### Qué hacer
1. En el pasaje sobre la Ley 2/2023, ¿qué norma regula la organización y el funcionamiento de la A-IPI?
2. Prosigue el pasaje sobre la Ley 2/2023 y su canal de denuncias a partir de su última frase.

Responsable del sistema. La ley exige designar a una persona física o unidad como responsable del sistema de información interno. Esta persona debe actuar con independencia funcional, debe poder acceder a toda la información necesaria para gestionar la denuncia y no puede ser sancionada ni perjudicada por el desempeño de sus funciones.
Protección de los informantes. Los informantes que cumplan los requisitos de buena fe y razonabilidad no pueden sufrir represalias de ningún tipo: despido, degradación, modificación de condiciones de trabajo, acoso, exclusión de promociones o cualquier otra medida adversa. La ley establece una presunción de represalia a favor del informante: si en el año siguiente a la presentación de la denuncia el informante sufre una medida adversa, se presume que es una represalia salvo que el empresario acredite lo contrario.
El régimen sancionador: la A-IPI
La Autoridad Independiente de Protección del Informante (A-IPI), prevista en el artículo 25 de la Ley 2/2023, es el organismo encargado de la supervisión del cumplimiento de la ley, la atención a los informantes y la instrucción de los procedimientos sancionadores. Su organización y funcionamiento se regulan en el Real Decreto 1101/2023.
El régimen sancionador de la Ley 2/2023 (artículos 61 a 70) distingue entre infracciones muy graves, graves y leves:
Infracciones muy graves: Vulnerar la confidencialidad del informante, adoptar represalias, obstaculizar la investigación o revelar la identidad del informante. Multa de 601.001 a 1.000.000 de euros para personas jurídicas (300.001 a 600.000 euros para personas físicas).
Infracciones graves: No disponer de canal de información cuando sea obligatorio, no gestionar adecuadamente el canal, no tramitar las informaciones recibidas o no adoptar medidas de seguimiento. Multa de 100.001 a 600.000 euros para personas jurídicas (50.001 a 300.000 euros para personas físicas).
Infracciones leves: Incumplimientos formales del procedimiento de tramitación. Multa de hasta 100.000 euros para personas jurídicas (hasta 50.000 euros para personas físicas).
Balance del primer año: errores frecuentes de implementación
El análisis de los sistemas de canal de denuncias implementados en el primer año revela una serie de errores recurrentes que comprometen tanto la eficacia del canal como su solidez frente a un eventual procedimiento sancionador:
Canal sin acuse de recibo automatizado. El requisito de remitir acuse de recibo en siete días hábiles es uno de los más incumplidos. Los sistemas que no generan automáticamente el acuse de recibo dejan al informante sin confirmación y a la empresa expuesta a la sanción por defecto de procedimiento.

### Material aportado
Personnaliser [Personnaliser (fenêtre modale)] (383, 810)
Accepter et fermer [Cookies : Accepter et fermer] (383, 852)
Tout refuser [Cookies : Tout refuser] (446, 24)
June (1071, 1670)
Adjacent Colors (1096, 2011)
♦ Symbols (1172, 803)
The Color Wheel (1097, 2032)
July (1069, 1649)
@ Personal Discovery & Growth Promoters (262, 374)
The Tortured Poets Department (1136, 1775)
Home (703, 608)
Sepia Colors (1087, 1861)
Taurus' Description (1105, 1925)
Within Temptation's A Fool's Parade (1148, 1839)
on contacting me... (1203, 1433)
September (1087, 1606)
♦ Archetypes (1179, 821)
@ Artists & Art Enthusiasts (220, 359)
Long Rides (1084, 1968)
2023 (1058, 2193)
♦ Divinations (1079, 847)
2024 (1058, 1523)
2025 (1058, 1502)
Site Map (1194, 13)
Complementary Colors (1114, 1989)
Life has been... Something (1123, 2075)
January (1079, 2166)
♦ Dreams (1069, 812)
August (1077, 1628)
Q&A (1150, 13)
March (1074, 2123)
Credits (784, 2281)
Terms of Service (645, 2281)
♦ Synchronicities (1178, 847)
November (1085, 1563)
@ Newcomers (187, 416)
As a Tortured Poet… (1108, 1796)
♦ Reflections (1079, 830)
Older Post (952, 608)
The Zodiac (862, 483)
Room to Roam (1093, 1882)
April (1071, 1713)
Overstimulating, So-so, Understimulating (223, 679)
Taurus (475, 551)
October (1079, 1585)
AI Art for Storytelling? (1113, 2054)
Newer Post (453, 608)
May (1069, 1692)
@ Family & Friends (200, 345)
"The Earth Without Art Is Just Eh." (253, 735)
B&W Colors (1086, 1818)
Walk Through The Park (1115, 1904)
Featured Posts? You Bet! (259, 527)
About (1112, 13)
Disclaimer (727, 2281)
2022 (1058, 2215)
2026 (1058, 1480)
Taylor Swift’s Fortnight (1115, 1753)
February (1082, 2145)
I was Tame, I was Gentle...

### Respuestas por tarea
1. El Real Decreto 1101/2023.

2.
Responsable del sistema sin independencia real. Designar al director de recursos humanos o al responsable legal como gestor del canal plantea un conflicto de interés evidente cuando la denuncia afecta a la dirección. La independencia del responsable debe ser funcional y percibible, no solo formal.
Canal limitado a infracciones del derecho de la UE. Algunos sistemas han sido diseñados exclusivamente para las infracciones del derecho europeo cubiertas por la Directiva, ignorando que la Ley 2/2023 extiende la protección a infracciones del derecho español en materias como contratación pública, prevención del blanqueo de capitales, seguridad laboral, medio ambiente y protección de datos.
Ausencia de política de gestión de las informaciones. La Ley no exige formalmente una política documentada, pero la A-IPI la considera un elemento esencial del sistema. Sin política aprobada por el órgano de gobierno, resulta difícil demostrar en un procedimiento sancionador que el canal funciona con los estándares exigidos.
Falta de formación a los trabajadores. La ley exige que los trabajadores sean informados de la existencia y el funcionamiento del canal. La mera publicación en la intranet no es suficiente; se requiere formación documentada sobre el canal, los derechos del informante y las prohibiciones de represalia.